>> start PROVIDED TEXT
Time constant vs. time.

In the last post, Our First Look at Thermistor details, I talked a little about the exponential increase in resistance as the thermistor was exposed to cold temperatures.  Since then I realized we have not talked in detail what an exponential means.  Also there is more than one base number for exponents and that is also smacking us in the face. so as much as I hate doing it we are going to have to wade into doing a pure math post.  I promise I will make it as easy as I know how.

First, I would like to take a little step aside and talk about something else that is also important.  This site is about technology, but technology is only viewed as a tool to get the job done: to make what we create.  I much prefer to talk about what was called in engineering school “first principles”.  That is the basic science principles and then we will use technology to implement those.  I have found on the web, as well as in real life, many people that love the technology and then find excuses to use it.  The story is that if the tool you know is a hammer then you will see all problems as nails.
>> end PROVIDED TEXT
### THINGS TO DO
1. In the thermistor post, list every sentence of the paragraph that begins "First, I would like to take a little step aside," one per line.
2. Copy the lines of the records word for word, starting with the line that contains "1400x735 pixels. Task: Click" and going on through the line that contains "click(831, 10)".
>> start DATA PROVIDED
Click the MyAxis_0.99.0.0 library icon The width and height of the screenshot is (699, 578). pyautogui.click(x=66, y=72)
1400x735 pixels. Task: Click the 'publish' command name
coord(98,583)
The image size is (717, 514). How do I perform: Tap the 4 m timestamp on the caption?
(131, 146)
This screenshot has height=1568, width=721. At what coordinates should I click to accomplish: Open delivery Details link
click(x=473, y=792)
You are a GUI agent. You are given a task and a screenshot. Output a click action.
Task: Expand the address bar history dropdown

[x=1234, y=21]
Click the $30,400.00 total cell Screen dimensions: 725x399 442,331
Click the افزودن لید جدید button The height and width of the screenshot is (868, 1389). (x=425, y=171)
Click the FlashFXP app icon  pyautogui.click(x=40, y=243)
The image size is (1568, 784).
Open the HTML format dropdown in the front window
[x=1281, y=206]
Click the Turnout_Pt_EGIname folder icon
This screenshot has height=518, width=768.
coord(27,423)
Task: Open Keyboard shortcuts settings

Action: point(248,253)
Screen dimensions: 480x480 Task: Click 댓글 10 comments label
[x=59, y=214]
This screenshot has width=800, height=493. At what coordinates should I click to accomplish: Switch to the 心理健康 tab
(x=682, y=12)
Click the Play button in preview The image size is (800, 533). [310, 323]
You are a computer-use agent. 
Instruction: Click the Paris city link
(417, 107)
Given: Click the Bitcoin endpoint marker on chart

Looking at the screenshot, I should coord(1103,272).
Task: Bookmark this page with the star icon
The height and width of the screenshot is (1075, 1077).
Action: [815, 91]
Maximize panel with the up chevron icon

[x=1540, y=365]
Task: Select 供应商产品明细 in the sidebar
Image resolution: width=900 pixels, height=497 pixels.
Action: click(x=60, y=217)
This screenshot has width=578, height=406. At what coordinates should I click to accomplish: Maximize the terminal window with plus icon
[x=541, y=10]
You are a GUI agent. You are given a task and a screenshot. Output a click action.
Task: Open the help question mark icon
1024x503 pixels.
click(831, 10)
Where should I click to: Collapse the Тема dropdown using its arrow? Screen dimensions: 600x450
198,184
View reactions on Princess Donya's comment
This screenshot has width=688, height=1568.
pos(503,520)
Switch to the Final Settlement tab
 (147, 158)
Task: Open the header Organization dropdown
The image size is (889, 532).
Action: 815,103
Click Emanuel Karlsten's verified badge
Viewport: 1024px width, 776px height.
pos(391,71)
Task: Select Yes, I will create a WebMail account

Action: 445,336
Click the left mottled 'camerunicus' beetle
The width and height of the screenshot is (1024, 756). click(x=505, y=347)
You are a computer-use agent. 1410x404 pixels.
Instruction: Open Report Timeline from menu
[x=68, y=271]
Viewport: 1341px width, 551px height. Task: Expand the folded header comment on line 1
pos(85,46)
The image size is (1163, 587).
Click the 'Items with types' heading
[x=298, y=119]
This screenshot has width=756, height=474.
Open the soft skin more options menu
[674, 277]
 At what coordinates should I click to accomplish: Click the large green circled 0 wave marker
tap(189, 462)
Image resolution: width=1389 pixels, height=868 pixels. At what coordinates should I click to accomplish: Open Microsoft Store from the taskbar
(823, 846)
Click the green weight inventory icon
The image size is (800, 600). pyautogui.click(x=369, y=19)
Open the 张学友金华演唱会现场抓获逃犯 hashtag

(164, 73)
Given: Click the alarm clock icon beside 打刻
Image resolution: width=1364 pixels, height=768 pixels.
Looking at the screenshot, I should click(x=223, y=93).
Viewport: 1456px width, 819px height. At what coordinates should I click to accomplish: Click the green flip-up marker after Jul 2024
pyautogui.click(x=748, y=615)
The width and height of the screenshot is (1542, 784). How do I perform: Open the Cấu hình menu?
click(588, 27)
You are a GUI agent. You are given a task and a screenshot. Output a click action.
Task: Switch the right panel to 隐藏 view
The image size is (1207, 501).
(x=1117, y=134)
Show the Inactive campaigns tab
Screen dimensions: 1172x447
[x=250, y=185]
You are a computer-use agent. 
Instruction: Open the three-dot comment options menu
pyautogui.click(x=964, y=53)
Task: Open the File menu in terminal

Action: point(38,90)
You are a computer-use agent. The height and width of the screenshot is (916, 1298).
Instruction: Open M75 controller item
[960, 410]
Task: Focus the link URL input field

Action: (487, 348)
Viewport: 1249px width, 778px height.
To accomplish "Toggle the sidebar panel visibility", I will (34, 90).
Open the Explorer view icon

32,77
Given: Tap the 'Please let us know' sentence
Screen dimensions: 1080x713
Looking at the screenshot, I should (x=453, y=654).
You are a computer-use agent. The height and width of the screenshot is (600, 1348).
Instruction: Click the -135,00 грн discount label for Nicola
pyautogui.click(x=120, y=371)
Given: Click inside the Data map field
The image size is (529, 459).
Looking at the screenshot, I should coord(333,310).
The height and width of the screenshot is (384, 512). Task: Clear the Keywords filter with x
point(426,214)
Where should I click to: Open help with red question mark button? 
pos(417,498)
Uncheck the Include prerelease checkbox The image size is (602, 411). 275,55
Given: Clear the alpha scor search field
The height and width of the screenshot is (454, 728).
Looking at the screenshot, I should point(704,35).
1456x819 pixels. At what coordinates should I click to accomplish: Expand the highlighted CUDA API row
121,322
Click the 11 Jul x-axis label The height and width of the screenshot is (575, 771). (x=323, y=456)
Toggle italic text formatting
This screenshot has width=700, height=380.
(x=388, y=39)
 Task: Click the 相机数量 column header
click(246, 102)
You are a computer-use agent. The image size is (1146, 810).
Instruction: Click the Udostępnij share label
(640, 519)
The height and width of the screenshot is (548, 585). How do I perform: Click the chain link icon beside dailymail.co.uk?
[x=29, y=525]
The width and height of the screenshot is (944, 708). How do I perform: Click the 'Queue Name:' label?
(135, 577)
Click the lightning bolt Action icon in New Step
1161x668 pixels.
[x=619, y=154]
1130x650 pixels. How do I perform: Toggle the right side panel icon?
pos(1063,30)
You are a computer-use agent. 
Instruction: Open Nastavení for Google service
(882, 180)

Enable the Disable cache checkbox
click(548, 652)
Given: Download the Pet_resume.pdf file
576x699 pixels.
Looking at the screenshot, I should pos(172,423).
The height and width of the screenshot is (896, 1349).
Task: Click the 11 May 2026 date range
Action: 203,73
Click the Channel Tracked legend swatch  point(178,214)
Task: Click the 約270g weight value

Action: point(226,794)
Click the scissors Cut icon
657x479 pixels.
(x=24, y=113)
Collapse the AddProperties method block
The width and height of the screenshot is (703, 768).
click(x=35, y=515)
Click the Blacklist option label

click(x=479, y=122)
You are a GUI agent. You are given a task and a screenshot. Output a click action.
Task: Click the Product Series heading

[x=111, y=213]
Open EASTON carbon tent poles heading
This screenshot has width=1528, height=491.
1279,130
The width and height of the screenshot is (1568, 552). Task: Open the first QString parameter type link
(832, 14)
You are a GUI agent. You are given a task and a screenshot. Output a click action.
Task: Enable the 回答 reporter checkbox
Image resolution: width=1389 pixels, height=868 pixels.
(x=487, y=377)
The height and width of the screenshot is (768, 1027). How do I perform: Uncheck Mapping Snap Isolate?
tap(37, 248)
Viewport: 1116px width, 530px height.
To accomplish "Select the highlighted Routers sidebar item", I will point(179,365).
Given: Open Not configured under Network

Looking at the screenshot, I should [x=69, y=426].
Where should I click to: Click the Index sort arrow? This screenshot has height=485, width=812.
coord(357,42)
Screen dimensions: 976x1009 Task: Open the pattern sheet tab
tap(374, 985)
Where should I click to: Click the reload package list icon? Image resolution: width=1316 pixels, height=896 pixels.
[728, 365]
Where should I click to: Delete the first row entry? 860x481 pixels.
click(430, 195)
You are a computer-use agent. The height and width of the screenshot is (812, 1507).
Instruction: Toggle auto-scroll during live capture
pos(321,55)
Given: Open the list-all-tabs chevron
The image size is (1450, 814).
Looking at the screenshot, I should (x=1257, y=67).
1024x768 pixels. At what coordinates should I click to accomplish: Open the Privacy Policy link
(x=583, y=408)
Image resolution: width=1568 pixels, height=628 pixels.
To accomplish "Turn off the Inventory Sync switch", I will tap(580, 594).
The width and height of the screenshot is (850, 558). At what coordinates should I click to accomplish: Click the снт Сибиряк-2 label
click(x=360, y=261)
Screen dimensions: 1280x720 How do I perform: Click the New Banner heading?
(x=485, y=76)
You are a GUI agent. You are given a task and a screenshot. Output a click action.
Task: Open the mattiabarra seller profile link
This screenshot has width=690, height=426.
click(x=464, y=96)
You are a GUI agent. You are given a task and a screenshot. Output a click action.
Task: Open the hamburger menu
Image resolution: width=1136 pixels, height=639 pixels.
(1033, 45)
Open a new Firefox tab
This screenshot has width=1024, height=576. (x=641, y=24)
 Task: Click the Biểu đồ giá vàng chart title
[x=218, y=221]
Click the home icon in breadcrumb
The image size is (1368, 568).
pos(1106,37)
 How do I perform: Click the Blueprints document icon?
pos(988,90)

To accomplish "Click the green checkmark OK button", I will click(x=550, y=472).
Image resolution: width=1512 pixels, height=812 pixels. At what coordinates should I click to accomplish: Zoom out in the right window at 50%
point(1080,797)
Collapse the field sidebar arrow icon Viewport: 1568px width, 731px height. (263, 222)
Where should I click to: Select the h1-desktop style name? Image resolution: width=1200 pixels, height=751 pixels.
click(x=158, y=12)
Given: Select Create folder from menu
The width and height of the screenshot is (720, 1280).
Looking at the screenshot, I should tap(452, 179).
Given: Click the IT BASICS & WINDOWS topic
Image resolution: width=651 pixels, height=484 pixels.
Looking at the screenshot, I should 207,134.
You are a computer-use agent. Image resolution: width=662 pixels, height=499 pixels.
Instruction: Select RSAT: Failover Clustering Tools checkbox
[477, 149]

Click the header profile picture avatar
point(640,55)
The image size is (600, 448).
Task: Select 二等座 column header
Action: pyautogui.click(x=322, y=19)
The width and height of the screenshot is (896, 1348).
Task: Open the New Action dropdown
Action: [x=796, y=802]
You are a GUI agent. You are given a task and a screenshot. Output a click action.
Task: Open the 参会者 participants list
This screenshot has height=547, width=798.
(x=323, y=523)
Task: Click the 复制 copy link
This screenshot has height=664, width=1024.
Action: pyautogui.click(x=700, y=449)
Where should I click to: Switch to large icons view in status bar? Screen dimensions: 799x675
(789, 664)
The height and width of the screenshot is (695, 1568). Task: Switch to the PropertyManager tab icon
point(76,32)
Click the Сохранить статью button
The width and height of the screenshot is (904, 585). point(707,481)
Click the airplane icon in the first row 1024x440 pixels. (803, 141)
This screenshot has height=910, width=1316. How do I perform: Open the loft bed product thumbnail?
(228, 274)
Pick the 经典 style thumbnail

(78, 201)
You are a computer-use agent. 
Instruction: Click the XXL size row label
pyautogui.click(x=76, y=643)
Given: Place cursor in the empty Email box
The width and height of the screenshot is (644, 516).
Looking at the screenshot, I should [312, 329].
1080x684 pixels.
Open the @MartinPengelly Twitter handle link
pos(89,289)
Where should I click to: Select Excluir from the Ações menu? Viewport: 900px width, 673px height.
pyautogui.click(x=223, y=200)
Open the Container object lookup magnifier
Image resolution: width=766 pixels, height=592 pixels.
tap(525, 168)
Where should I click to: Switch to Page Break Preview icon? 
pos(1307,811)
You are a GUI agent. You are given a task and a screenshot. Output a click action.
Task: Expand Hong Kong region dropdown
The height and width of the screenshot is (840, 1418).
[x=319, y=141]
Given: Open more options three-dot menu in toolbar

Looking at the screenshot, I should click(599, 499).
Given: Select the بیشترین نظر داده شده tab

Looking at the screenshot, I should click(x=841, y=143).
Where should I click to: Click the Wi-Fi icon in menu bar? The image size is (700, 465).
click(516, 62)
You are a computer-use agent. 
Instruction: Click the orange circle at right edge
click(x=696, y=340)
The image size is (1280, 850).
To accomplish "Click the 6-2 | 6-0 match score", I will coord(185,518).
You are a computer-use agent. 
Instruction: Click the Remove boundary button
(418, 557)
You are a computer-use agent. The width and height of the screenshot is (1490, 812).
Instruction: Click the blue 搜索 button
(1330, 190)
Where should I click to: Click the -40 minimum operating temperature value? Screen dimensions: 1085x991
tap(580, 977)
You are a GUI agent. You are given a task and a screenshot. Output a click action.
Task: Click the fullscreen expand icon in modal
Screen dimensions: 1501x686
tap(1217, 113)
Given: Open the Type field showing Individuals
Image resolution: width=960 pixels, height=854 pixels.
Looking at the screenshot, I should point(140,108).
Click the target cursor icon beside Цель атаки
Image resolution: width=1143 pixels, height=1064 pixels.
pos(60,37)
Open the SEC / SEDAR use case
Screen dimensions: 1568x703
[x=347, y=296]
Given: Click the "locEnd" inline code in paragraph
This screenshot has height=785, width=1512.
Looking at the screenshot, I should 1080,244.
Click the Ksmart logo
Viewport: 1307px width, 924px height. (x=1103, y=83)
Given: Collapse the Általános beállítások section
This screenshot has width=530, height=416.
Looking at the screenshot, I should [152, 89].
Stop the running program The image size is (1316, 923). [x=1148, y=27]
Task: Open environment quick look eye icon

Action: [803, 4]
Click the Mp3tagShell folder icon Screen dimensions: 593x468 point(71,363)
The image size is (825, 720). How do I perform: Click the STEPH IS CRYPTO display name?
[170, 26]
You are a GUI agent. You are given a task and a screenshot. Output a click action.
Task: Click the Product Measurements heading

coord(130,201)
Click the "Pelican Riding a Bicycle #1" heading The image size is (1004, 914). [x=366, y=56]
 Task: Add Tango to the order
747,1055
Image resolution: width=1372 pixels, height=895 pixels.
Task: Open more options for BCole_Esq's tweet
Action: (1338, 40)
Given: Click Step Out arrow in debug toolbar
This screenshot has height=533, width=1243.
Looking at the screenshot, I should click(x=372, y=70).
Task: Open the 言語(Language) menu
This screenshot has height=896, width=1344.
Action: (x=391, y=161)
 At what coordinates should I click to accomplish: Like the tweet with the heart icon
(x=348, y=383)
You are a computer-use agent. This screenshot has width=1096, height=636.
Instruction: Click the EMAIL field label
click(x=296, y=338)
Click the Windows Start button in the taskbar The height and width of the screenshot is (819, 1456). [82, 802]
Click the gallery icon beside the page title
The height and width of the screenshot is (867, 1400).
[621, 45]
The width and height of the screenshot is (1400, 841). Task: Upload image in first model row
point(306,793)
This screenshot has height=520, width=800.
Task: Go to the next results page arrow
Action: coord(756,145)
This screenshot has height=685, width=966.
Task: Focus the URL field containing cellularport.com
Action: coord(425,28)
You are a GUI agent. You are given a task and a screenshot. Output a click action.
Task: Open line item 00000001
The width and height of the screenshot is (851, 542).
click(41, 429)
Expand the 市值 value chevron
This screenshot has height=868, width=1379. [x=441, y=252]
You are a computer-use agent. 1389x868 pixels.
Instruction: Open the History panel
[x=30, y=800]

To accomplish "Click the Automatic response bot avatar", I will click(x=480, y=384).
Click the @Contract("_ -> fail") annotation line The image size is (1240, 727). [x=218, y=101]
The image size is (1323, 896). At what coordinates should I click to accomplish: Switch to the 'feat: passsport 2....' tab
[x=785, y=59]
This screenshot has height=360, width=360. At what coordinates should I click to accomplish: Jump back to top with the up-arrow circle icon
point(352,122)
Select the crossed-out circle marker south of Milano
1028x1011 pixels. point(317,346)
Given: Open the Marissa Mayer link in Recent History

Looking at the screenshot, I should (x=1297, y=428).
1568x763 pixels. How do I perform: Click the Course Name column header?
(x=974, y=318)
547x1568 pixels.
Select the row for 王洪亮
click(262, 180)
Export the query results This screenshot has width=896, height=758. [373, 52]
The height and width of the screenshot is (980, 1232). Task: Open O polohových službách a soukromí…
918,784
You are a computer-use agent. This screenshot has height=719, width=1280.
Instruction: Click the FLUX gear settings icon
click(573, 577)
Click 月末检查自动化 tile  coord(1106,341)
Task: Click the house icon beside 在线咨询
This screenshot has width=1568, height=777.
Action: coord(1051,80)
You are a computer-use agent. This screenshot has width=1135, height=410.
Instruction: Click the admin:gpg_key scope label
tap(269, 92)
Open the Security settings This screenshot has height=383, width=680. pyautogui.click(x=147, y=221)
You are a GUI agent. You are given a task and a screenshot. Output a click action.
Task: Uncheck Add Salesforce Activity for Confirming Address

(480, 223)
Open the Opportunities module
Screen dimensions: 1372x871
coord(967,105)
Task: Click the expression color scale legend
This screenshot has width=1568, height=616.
>> end DATA PROVIDED
### RESPONSES FOR EACH TASK
1.
First, I would like to take a little step aside and talk about something else that is also important.
This site is about technology, but technology is only viewed as a tool to get the job done: to make what we create.
I much prefer to talk about what was called in engineering school “first principles”.
That is the basic science principles and then we will use technology to implement those.
I have found on the web, as well as in real life, many people that love the technology and then find excuses to use it.
The story is that if the tool you know is a hammer then you will see all problems as nails.

2.
1400x735 pixels. Task: Click the 'publish' command name
coord(98,583)
The image size is (717, 514). How do I perform: Tap the 4 m timestamp on the caption?
(131, 146)
This screenshot has height=1568, width=721. At what coordinates should I click to accomplish: Open delivery Details link
click(x=473, y=792)
You are a GUI agent. You are given a task and a screenshot. Output a click action.
Task: Expand the address bar history dropdown

[x=1234, y=21]
Click the $30,400.00 total cell Screen dimensions: 725x399 442,331
Click the افزودن لید جدید button The height and width of the screenshot is (868, 1389). (x=425, y=171)
Click the FlashFXP app icon  pyautogui.click(x=40, y=243)
The image size is (1568, 784).
Open the HTML format dropdown in the front window
[x=1281, y=206]
Click the Turnout_Pt_EGIname folder icon
This screenshot has height=518, width=768.
coord(27,423)
Task: Open Keyboard shortcuts settings

Action: point(248,253)
Screen dimensions: 480x480 Task: Click 댓글 10 comments label
[x=59, y=214]
This screenshot has width=800, height=493. At what coordinates should I click to accomplish: Switch to the 心理健康 tab
(x=682, y=12)
Click the Play button in preview The image size is (800, 533). [310, 323]
You are a computer-use agent. 
Instruction: Click the Paris city link
(417, 107)
Given: Click the Bitcoin endpoint marker on chart

Looking at the screenshot, I should coord(1103,272).
Task: Bookmark this page with the star icon
The height and width of the screenshot is (1075, 1077).
Action: [815, 91]
Maximize panel with the up chevron icon

[x=1540, y=365]
Task: Select 供应商产品明细 in the sidebar
Image resolution: width=900 pixels, height=497 pixels.
Action: click(x=60, y=217)
This screenshot has width=578, height=406. At what coordinates should I click to accomplish: Maximize the terminal window with plus icon
[x=541, y=10]
You are a GUI agent. You are given a task and a screenshot. Output a click action.
Task: Open the help question mark icon
1024x503 pixels.
click(831, 10)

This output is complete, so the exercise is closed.